Cross posted from The Stars Hollow Gazette

This is your morning Open Thread. Pour your favorite beverage and review the past and comment on the future.

Find the past “On This Day in History” here.

April 12 is the 102nd day of the year (103rd in leap years) in the Gregorian calendar. There are 263 days remaining until the end of the year.

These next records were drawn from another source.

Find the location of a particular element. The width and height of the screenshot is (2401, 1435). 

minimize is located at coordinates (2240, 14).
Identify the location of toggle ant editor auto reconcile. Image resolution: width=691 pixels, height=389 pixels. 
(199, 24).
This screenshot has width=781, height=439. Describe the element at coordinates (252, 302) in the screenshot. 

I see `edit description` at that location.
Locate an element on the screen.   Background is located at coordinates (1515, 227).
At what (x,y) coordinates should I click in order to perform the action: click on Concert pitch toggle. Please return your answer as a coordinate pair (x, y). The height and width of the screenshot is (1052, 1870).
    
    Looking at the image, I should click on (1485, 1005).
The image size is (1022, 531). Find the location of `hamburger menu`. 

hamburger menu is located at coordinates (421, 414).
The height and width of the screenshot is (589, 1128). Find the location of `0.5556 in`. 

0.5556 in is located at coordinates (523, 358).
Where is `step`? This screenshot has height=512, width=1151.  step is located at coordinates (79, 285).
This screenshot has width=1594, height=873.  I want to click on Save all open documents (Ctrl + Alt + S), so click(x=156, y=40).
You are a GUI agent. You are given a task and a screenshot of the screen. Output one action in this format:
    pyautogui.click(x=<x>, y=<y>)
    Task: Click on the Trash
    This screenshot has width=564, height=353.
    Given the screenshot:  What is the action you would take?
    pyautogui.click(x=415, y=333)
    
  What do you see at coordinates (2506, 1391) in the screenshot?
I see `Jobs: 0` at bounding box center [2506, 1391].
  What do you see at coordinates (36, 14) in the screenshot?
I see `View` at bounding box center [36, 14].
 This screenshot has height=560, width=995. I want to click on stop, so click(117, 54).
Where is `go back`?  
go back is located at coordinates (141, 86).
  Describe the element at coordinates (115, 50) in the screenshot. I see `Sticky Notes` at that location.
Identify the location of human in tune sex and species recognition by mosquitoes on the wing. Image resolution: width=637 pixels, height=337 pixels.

On this day in 1961, aboard the spacecraft Vostok 1, Soviet cosmonaut Yuri Alekseyevich Gagarin becomes the first human being to travel into space. During the flight, the 27-year-old test pilot and industrial technician also became the first man to orbit the planet, a feat accomplished by his space capsule in 89 minutes. Vostok 1 orbited Earth at a maximum altitude of 187 miles and was guided entirely by an automatic control system. The only statement attributed to Gagarin during his one hour and 48 minutes in space was, “Flight is proceeding normally; I am well.”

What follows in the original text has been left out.